** SUPPLIED MATERIAL follows **

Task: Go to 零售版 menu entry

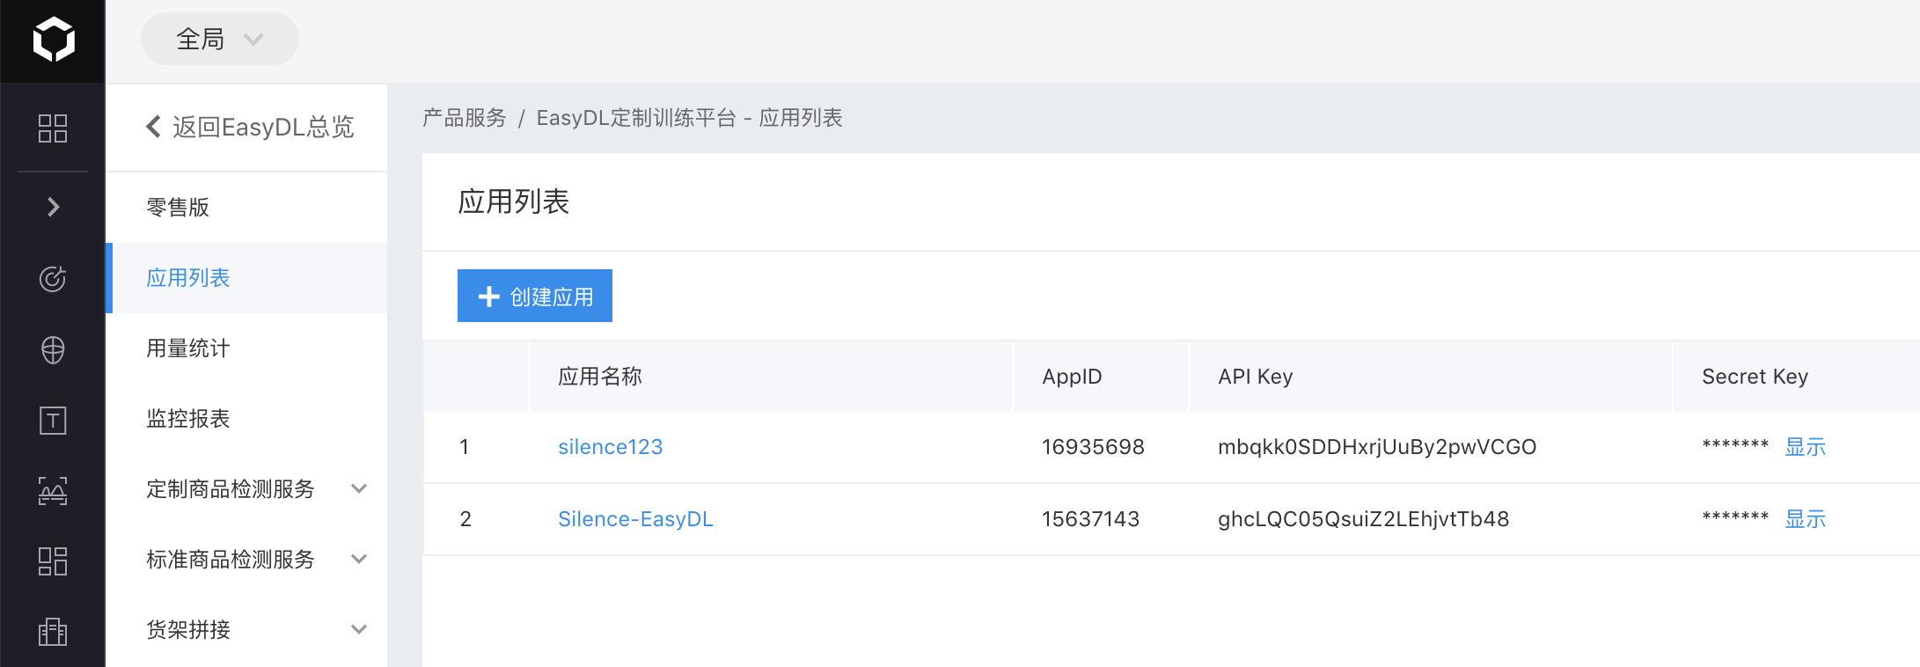Action: point(178,208)
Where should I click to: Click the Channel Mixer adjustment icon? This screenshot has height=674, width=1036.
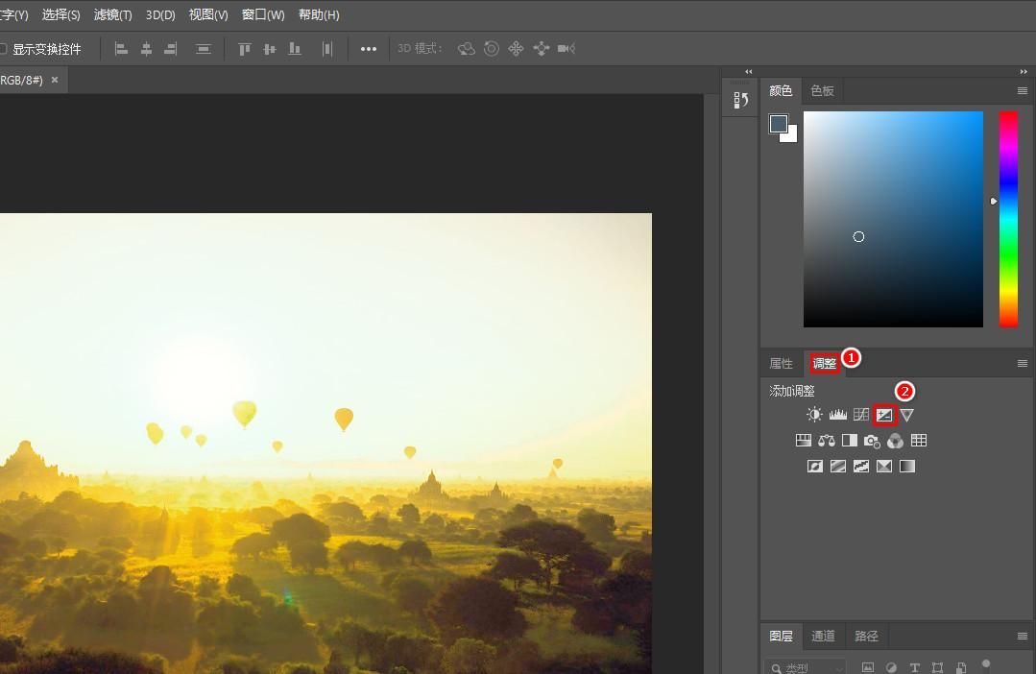click(x=895, y=441)
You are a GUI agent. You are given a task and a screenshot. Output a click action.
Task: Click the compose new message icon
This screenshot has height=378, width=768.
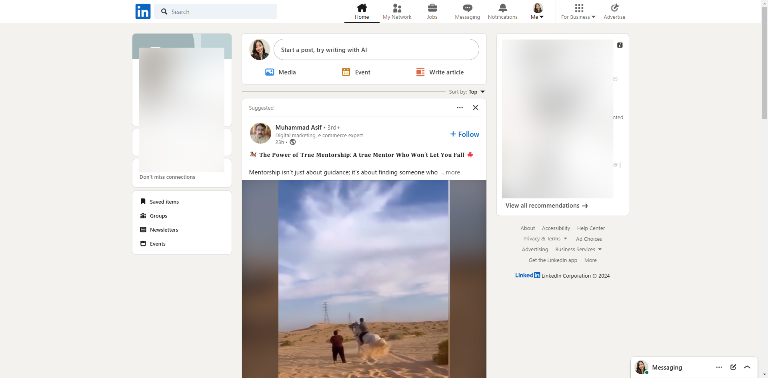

** End of SUPPLIED MATERIAL **

EXERCISE DIRECTIONS. Apart from the pictures, the entries above are to be repeated in full and exactly.

ANSWER TO THIS PROBLEM.
Task: Go to 零售版 menu entry

Action: point(178,208)
Where should I click to: Click the Channel Mixer adjustment icon? This screenshot has height=674, width=1036.
click(x=895, y=441)
You are a GUI agent. You are given a task and a screenshot. Output a click action.
Task: Click the compose new message icon
This screenshot has height=378, width=768.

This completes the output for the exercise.